Collected data entries
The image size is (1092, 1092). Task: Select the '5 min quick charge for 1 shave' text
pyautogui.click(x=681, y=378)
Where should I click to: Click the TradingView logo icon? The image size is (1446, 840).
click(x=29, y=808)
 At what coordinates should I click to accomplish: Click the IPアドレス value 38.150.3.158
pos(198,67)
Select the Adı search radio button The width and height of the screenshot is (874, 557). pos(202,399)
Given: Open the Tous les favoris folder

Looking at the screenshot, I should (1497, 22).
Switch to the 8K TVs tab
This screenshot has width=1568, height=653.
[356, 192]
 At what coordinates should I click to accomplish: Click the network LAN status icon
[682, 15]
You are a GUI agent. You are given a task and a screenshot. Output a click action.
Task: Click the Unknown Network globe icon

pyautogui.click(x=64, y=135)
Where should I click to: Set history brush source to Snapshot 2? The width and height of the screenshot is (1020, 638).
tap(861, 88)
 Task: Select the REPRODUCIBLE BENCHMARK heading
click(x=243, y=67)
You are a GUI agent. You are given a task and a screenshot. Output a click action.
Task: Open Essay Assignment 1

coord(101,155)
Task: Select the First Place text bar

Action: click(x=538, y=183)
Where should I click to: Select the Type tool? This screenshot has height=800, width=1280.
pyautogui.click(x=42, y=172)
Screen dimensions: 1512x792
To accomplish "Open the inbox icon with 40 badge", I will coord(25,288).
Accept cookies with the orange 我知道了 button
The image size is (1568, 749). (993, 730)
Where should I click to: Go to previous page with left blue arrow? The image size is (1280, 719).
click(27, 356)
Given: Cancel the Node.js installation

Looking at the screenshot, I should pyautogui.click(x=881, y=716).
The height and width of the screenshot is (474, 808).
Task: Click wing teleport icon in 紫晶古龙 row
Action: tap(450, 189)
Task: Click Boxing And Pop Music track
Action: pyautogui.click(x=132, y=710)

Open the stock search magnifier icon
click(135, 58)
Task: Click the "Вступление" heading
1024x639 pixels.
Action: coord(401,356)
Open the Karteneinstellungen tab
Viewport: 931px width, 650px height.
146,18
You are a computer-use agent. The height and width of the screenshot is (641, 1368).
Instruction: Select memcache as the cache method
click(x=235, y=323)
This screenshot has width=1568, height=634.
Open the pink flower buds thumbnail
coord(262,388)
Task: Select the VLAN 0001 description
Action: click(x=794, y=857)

Brief
Pull every line out of the data above and reproduce each one verbatim.

Response for this exercise
The image size is (1092, 1092). Task: Select the '5 min quick charge for 1 shave' text
pyautogui.click(x=681, y=378)
Where should I click to: Click the TradingView logo icon? The image size is (1446, 840).
click(x=29, y=808)
 At what coordinates should I click to accomplish: Click the IPアドレス value 38.150.3.158
pos(198,67)
Select the Adı search radio button The width and height of the screenshot is (874, 557). pos(202,399)
Given: Open the Tous les favoris folder

Looking at the screenshot, I should (1497, 22).
Switch to the 8K TVs tab
This screenshot has width=1568, height=653.
[356, 192]
 At what coordinates should I click to accomplish: Click the network LAN status icon
[682, 15]
You are a GUI agent. You are given a task and a screenshot. Output a click action.
Task: Click the Unknown Network globe icon

pyautogui.click(x=64, y=135)
Where should I click to: Set history brush source to Snapshot 2? The width and height of the screenshot is (1020, 638).
tap(861, 88)
 Task: Select the REPRODUCIBLE BENCHMARK heading
click(x=243, y=67)
You are a GUI agent. You are given a task and a screenshot. Output a click action.
Task: Open Essay Assignment 1

coord(101,155)
Task: Select the First Place text bar

Action: click(x=538, y=183)
Where should I click to: Select the Type tool? This screenshot has height=800, width=1280.
pyautogui.click(x=42, y=172)
Screen dimensions: 1512x792
To accomplish "Open the inbox icon with 40 badge", I will coord(25,288).
Accept cookies with the orange 我知道了 button
The image size is (1568, 749). (993, 730)
Where should I click to: Go to previous page with left blue arrow? The image size is (1280, 719).
click(27, 356)
Given: Cancel the Node.js installation

Looking at the screenshot, I should pyautogui.click(x=881, y=716).
The height and width of the screenshot is (474, 808).
Task: Click wing teleport icon in 紫晶古龙 row
Action: tap(450, 189)
Task: Click Boxing And Pop Music track
Action: pyautogui.click(x=132, y=710)

Open the stock search magnifier icon
click(135, 58)
Task: Click the "Вступление" heading
1024x639 pixels.
Action: coord(401,356)
Open the Karteneinstellungen tab
Viewport: 931px width, 650px height.
146,18
You are a computer-use agent. The height and width of the screenshot is (641, 1368).
Instruction: Select memcache as the cache method
click(x=235, y=323)
This screenshot has width=1568, height=634.
Open the pink flower buds thumbnail
coord(262,388)
Task: Select the VLAN 0001 description
Action: click(x=794, y=857)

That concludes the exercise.